Quotes Uncovered: Finally, the Whole Nine Yards
Each week, I’ve been inviting readers to submit quotations for which they want me to try to trace the origin, using The Yale Book of Quotations and my own research.
Today I will give my long-awaited response to the many questions about the leading phraseological enigma of our time, namely the origin of the phrase “the whole nine yards.” I am sorry to disappoint by having no definitive answer, but the reality is that many of the major etymological riddles have no known answer.
“The whole nine yards” is a commonly used expression denoting “everything possible.” Popular theories as to what “nine yards” originally referred to are legion. Ben Zimmer, in an excellent article on the Visual Thesaurus website, enumerates the following conjectures:
Capacity of a ready-made concrete truck, coal truck, or garbage truck (cubic yards);
amount of cloth needed for a Scottish kilt, burial shroud, or three-piece suit;
length of some piece of World War II military equipment (bomb rack, ammunition belt, etc.);
yardage in American football;
other types of “yards”: properties on a city block, naval shipyards, yardarms on a sailing ship, etc.
The first three of these in particular have many passionate adherents, although all are lacking in documentation and have holes in their explanations; ammunition, for example, is measured by rounds rather than length.
Scientific study of TWNY began with the Oxford English Dictionary, which traced its usage back to 1970. J. E. Lighter‘s Historical Dictionary of American Slang pushed the earliest dating back to 1967, citing The Doom Pussy, a book by Elaine Shepard about Vietnam War Air Force pilots. At that point all the earliest known citations were Air Force-related, pointing strongly to a military provenance. Then the database jockeys got into the act. A cadre of “antedaters” revealed a succession of older citations, reporting their discoveries on the Internet discussion list of the American Dialect Society.
First, Sam Clements used Newspaperarchive to unearth a story about NASA slang in the San Antonio Express and News, April 18, 1964, including this tidbit: “‘Give ’em the whole nine yards’ means an item-by-item report on any project.” Given the close nexus between the Air Force and NASA, the sentence seemed to strengthen the Air Force theory.
Online lexicography marched on, however. Bonnie Taylor-Blake posted to the ADS list a Google Books-derived 1962 usage of nine yards that clearly seems to be the same idiom as whole nine yards:
“Your staff of testers cannot fairly and equitably appraise the Chevrolet Impala sedan, with all nine yards of goodies, against the Plymouth Savoy which has straight shift and none of the mechanical conveniences which are quite common now.” — Car Life, December 1962.
Finally, Stephen Goranson, also searching Google Books, came up with a slightly earlier passage in a short story by Robert E. Wegner:
“Then the dog would catch on and go ki-yi-yi-ing from one to the other of the shouting pyjama clad participants mad, mad, mad, the consequence of house, home, kids, respectability, status as a college professor and the whole nine yards, as a brush salesman who came by the house was fond of saying, the whole damn nine yards.” — “Man on the Thresh-Hold,” Michigan’s Voices: A Literary Quarterly Magazine, Fall 1962.

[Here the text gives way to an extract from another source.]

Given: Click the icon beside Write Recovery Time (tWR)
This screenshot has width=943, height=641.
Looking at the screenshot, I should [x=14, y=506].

All this state-of-the-art research has not so far gotten us to the etymological El Dorado of a definitive explanation. The two earliest examples are somewhat contradictory in their import: the Car Life one assumes that the reader readily understands the nine yards metaphor, while the Michigan’s Voices one introduces it as a cryptic catchphrase of a brush salesman. They do both seem to treat nine yards as the length of an extensive list (as does the third-oldest known occurrence).
Perhaps their main contribution is as negative evidence. Their context does not relate to the military, nor to the realms of cloth, concrete, or football. They are sufficiently removed from World War II to raise serious doubts about how a term from that war could have attained currency in the 1960’s yet left no trace of prior usage.
OK, people, go ahead now with the confident but unsubstantiated comments about World War II ammunition, Scottish kilts, and concrete trucks.
Also, do any readers have any other quotations whose origins they would like me to attempt to trace?